Directive.
Change every "dropdown arrow" in the material below to "drop-down arrow" and leave everything else as it is.

Materials provided.
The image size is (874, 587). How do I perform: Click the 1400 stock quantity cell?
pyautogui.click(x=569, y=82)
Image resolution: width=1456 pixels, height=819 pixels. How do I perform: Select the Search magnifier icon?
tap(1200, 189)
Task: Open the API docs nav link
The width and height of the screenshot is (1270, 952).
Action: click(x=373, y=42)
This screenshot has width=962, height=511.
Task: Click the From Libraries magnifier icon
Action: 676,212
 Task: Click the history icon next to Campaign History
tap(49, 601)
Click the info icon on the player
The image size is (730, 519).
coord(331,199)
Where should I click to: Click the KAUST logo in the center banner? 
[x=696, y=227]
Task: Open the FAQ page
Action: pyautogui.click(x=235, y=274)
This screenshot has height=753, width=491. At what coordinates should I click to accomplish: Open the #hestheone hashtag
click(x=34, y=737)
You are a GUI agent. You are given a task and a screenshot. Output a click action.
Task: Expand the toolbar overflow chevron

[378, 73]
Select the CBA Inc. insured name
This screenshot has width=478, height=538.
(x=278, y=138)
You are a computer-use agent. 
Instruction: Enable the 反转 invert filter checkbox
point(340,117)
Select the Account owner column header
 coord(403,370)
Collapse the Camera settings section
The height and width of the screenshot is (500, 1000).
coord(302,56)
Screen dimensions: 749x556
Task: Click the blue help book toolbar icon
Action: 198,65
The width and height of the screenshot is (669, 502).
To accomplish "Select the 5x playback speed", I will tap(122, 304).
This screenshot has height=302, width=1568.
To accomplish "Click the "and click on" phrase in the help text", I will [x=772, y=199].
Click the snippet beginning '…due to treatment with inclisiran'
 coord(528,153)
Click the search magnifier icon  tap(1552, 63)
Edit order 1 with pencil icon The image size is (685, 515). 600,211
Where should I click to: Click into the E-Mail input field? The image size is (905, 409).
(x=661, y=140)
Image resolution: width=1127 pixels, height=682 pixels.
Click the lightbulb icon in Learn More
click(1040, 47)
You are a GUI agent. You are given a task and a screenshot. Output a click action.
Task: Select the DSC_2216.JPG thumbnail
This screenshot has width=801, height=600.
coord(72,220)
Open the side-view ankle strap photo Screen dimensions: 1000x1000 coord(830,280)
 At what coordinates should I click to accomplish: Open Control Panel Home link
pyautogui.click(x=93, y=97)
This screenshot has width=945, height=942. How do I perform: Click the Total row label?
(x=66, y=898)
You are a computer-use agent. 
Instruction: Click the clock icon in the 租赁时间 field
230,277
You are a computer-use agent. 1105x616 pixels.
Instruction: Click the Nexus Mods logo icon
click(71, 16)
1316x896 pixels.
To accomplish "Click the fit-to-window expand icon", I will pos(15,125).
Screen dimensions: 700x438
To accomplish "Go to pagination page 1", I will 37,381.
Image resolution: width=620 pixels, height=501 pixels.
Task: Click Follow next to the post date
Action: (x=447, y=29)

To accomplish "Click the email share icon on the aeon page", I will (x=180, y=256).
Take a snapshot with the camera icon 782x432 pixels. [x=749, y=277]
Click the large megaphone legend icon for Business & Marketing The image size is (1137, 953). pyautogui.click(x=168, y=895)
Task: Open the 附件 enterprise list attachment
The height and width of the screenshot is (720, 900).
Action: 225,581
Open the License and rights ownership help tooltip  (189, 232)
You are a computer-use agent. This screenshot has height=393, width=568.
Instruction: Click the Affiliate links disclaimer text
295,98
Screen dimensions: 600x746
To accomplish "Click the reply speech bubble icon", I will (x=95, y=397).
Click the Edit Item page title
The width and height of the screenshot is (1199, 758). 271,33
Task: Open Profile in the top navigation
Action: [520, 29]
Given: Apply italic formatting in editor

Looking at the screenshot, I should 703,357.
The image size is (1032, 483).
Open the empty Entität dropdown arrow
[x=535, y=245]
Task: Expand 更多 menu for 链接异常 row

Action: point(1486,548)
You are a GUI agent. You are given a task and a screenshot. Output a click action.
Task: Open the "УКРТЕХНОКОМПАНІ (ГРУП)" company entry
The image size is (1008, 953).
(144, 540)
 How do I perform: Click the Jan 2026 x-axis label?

Written reply.
The image size is (874, 587). How do I perform: Click the 1400 stock quantity cell?
pyautogui.click(x=569, y=82)
Image resolution: width=1456 pixels, height=819 pixels. How do I perform: Select the Search magnifier icon?
tap(1200, 189)
Task: Open the API docs nav link
The width and height of the screenshot is (1270, 952).
Action: click(x=373, y=42)
This screenshot has width=962, height=511.
Task: Click the From Libraries magnifier icon
Action: 676,212
 Task: Click the history icon next to Campaign History
tap(49, 601)
Click the info icon on the player
The image size is (730, 519).
coord(331,199)
Where should I click to: Click the KAUST logo in the center banner? 
[x=696, y=227]
Task: Open the FAQ page
Action: pyautogui.click(x=235, y=274)
This screenshot has height=753, width=491. At what coordinates should I click to accomplish: Open the #hestheone hashtag
click(x=34, y=737)
You are a GUI agent. You are given a task and a screenshot. Output a click action.
Task: Expand the toolbar overflow chevron

[378, 73]
Select the CBA Inc. insured name
This screenshot has width=478, height=538.
(x=278, y=138)
You are a computer-use agent. 
Instruction: Enable the 反转 invert filter checkbox
point(340,117)
Select the Account owner column header
 coord(403,370)
Collapse the Camera settings section
The height and width of the screenshot is (500, 1000).
coord(302,56)
Screen dimensions: 749x556
Task: Click the blue help book toolbar icon
Action: 198,65
The width and height of the screenshot is (669, 502).
To accomplish "Select the 5x playback speed", I will tap(122, 304).
This screenshot has height=302, width=1568.
To accomplish "Click the "and click on" phrase in the help text", I will [x=772, y=199].
Click the snippet beginning '…due to treatment with inclisiran'
 coord(528,153)
Click the search magnifier icon  tap(1552, 63)
Edit order 1 with pencil icon The image size is (685, 515). 600,211
Where should I click to: Click into the E-Mail input field? The image size is (905, 409).
(x=661, y=140)
Image resolution: width=1127 pixels, height=682 pixels.
Click the lightbulb icon in Learn More
click(1040, 47)
You are a GUI agent. You are given a task and a screenshot. Output a click action.
Task: Select the DSC_2216.JPG thumbnail
This screenshot has width=801, height=600.
coord(72,220)
Open the side-view ankle strap photo Screen dimensions: 1000x1000 coord(830,280)
 At what coordinates should I click to accomplish: Open Control Panel Home link
pyautogui.click(x=93, y=97)
This screenshot has width=945, height=942. How do I perform: Click the Total row label?
(x=66, y=898)
You are a computer-use agent. 
Instruction: Click the clock icon in the 租赁时间 field
230,277
You are a computer-use agent. 1105x616 pixels.
Instruction: Click the Nexus Mods logo icon
click(71, 16)
1316x896 pixels.
To accomplish "Click the fit-to-window expand icon", I will pos(15,125).
Screen dimensions: 700x438
To accomplish "Go to pagination page 1", I will 37,381.
Image resolution: width=620 pixels, height=501 pixels.
Task: Click Follow next to the post date
Action: (x=447, y=29)

To accomplish "Click the email share icon on the aeon page", I will (x=180, y=256).
Take a snapshot with the camera icon 782x432 pixels. [x=749, y=277]
Click the large megaphone legend icon for Business & Marketing The image size is (1137, 953). pyautogui.click(x=168, y=895)
Task: Open the 附件 enterprise list attachment
The height and width of the screenshot is (720, 900).
Action: 225,581
Open the License and rights ownership help tooltip  (189, 232)
You are a computer-use agent. This screenshot has height=393, width=568.
Instruction: Click the Affiliate links disclaimer text
295,98
Screen dimensions: 600x746
To accomplish "Click the reply speech bubble icon", I will (x=95, y=397).
Click the Edit Item page title
The width and height of the screenshot is (1199, 758). 271,33
Task: Open Profile in the top navigation
Action: [520, 29]
Given: Apply italic formatting in editor

Looking at the screenshot, I should 703,357.
The image size is (1032, 483).
Open the empty Entität drop-down arrow
[x=535, y=245]
Task: Expand 更多 menu for 链接异常 row

Action: point(1486,548)
You are a GUI agent. You are given a task and a screenshot. Output a click action.
Task: Open the "УКРТЕХНОКОМПАНІ (ГРУП)" company entry
The image size is (1008, 953).
(144, 540)
 How do I perform: Click the Jan 2026 x-axis label?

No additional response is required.